Don't use scanf() to read strings without specifying a field width. You should also check the return values for errors:

#include <stdio.h>

#define NAME_MAX    80
#define NAME_MAX_S "80"

int main(void)
{
    static char name[NAME_MAX + 1]; // + 1 because of null
    if(scanf("%" NAME_MAX_S "[^\n]", name) != 1)
    {
        fputs("io error or premature end of line\n", stderr);
        return 1;
    }

    printf("Hello %s. Nice to meet you.\n", name);
}

Alternatively, use fgets():

#include <stdio.h>

#define NAME_MAX 80

int main(void)
{
    static char name[NAME_MAX + 2]; // + 2 because of newline and null
    if(!fgets(name, sizeof(name), stdin))
    {
        fputs("io error\n", stderr);
        return 1;
    }

    // don't print newline
    printf("Hello %.*s. Nice to meet you.\n", strlen(name) - 1, name);
}
5

getline()

☆ ☆ ☆ ☆ ☆

#### Given exercise 1:
Name every function that is called inside the two code samples of the text about reading strings in C.
The records and the text about reading strings in C come from unrelated sources.

#### Input for this task:
☆ ☆ ☆ ☆ ☆

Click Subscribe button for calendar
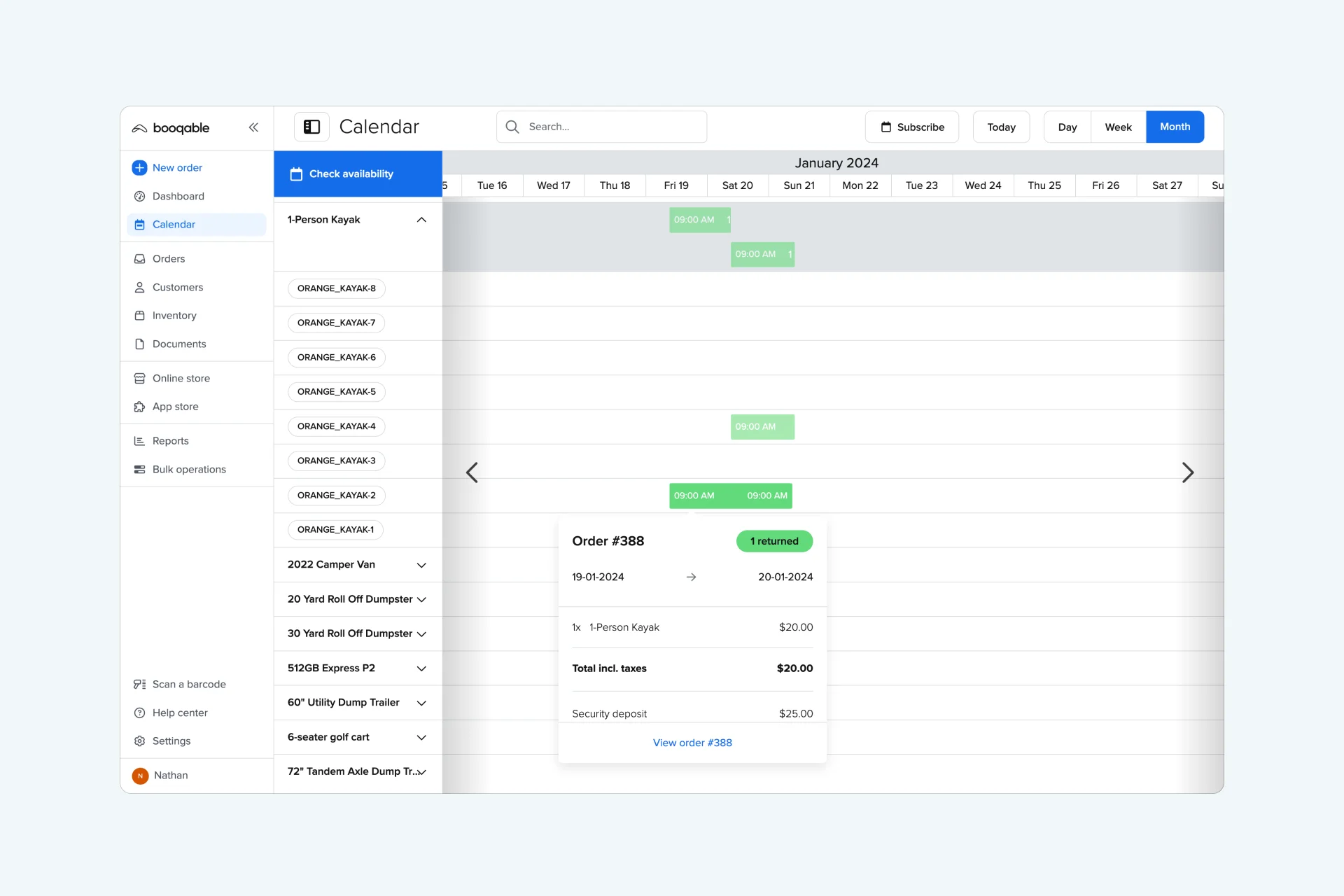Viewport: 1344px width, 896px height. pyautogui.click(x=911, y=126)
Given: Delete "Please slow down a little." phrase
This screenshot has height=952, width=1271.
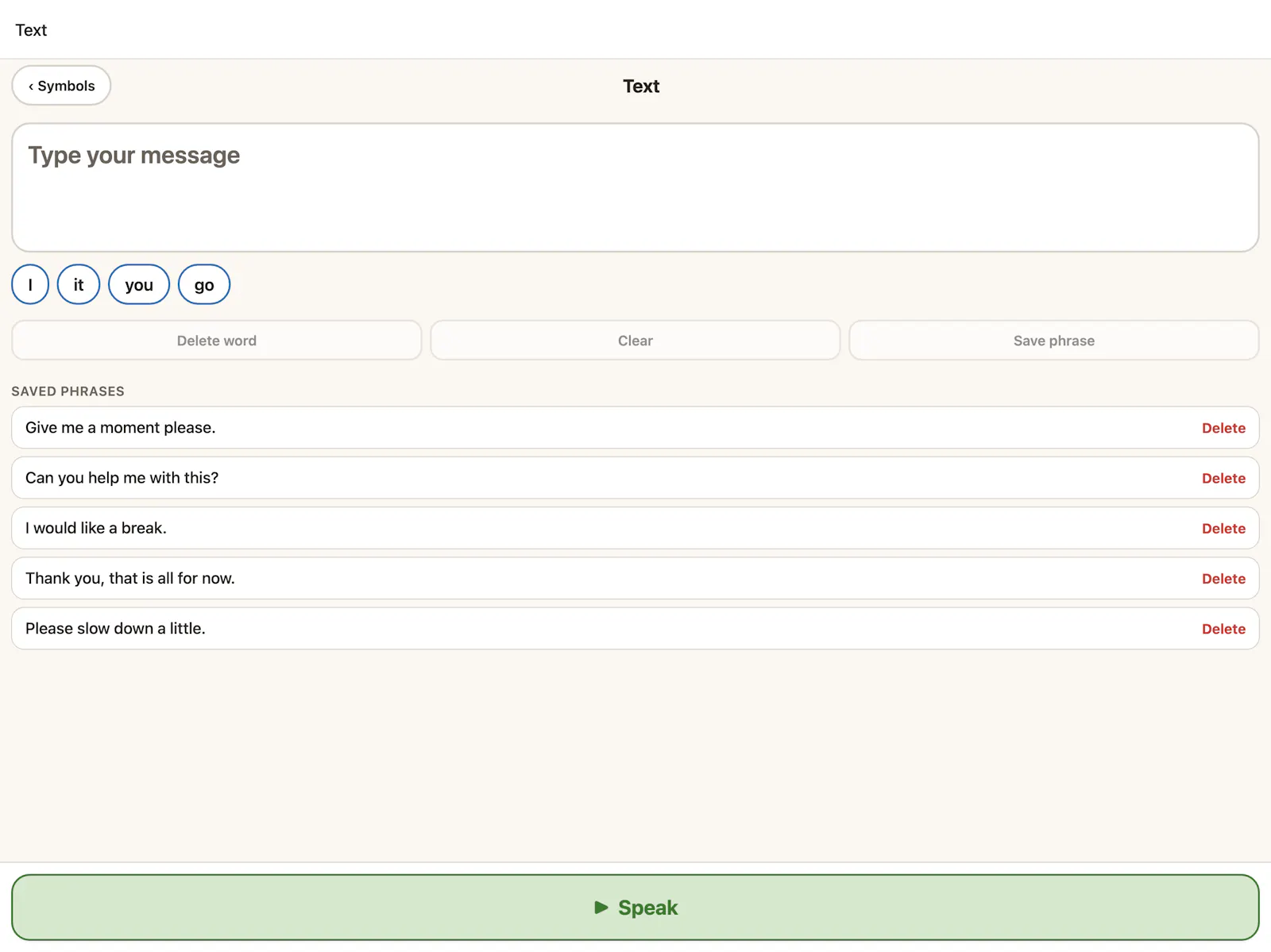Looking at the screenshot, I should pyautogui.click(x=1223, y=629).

☆ ☆ ☆ ☆ ☆

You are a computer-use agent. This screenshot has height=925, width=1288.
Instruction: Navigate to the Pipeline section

☆ ☆ ☆ ☆ ☆

#### Given exercise 2:
Please put the records, starting with the line containing "Click Subscribe button for calendar" and going on through the line containing "Looking at the", into a Markdown table with the columns No. and Content, one row per line, and leave out the pictures.

#### Exercise result 1:
scanf, fputs, printf, fgets, strlen

#### Exercise result 2:
| No. | Content |
|---|---|
| 1 | Click Subscribe button for calendar |
| 2 | Viewport: 1344px width, 896px height. pyautogui.click(x=911, y=126) |
| 3 | Given: Delete "Please slow down a little." phrase |
| 4 | This screenshot has height=952, width=1271. |
| 5 | Looking at the screenshot, I should pyautogui.click(x=1223, y=629). |